#### Instructions
a) List every ministerial post that the biography of Hugh Henry says he held in the Scottish Executive.
b) From the biography of Hugh Henry, return the passage that begins at the words "Henry was appointed" and ends after the words "23 March 2016.", copied exactly.

Hugh Henry (born 12 February 1952) is a former Scottish Labour Party politician.  He was the Member of the Scottish Parliament (MSP) for Renfrewshire South, formerly Paisley South, from 1999 to 2016.

Background
Henry was born in Glasgow and raised in Erskine, Renfrewshire. He was educated at St Mirin's Academy in Paisley, the University of Glasgow and Jordanhill College of Education in Glasgow. Prior to working in politics, he worked as an accountant with IBM UK Ltd, as a teacher and as a welfare rights officer with Strathclyde Regional Council.  He was a local councillor from 1984 until 1999, including 4 years as leader of Renfrewshire Council. A former Marxist, he was once a supporter of the Militant tendency.

Member of the Scottish Parliament

Henry was appointed Deputy Minister for Health and Community Care in the Scottish Executive in 2001, and moved to become Deputy Minister for Social Justice in 2002. He was appointed Deputy Minister for Justice after the 2003 Scottish Parliament election, and became Minister for Education in 2006. He retained the education brief in opposition after the 2007 election. Henry was named Scottish Politician of the Year in 2010, for his performance as Convenor of the Public Affairs Committee. On 11 May 2011, Henry stood in the election for the 4th Presiding Officer of the Scottish Parliament, coming second to Tricia Marwick, a Scottish National Party MSP. He stood down from the Scottish Parliament on 23 March 2016.

#### Dataset content
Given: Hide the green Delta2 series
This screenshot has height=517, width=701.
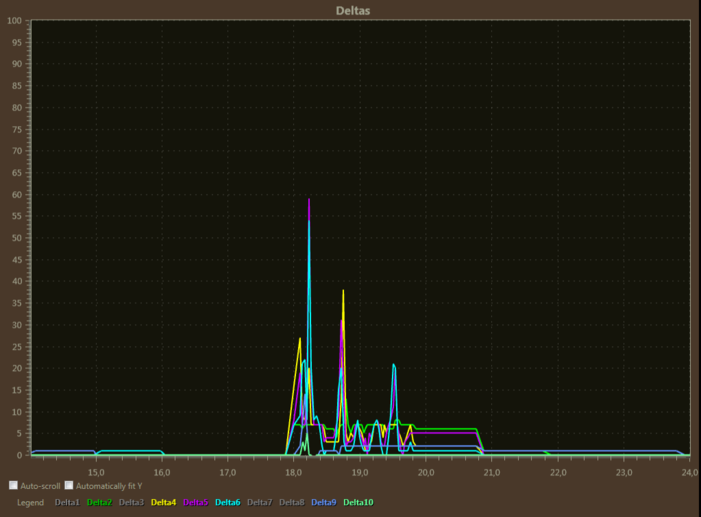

#### Solutions to the problems
a)
- Deputy Minister for Health and Community Care
- Deputy Minister for Social Justice
- Deputy Minister for Justice
- Minister for Education

b)
Henry was appointed Deputy Minister for Health and Community Care in the Scottish Executive in 2001, and moved to become Deputy Minister for Social Justice in 2002. He was appointed Deputy Minister for Justice after the 2003 Scottish Parliament election, and became Minister for Education in 2006. He retained the education brief in opposition after the 2007 election. Henry was named Scottish Politician of the Year in 2010, for his performance as Convenor of the Public Affairs Committee. On 11 May 2011, Henry stood in the election for the 4th Presiding Officer of the Scottish Parliament, coming second to Tricia Marwick, a Scottish National Party MSP. He stood down from the Scottish Parliament on 23 March 2016.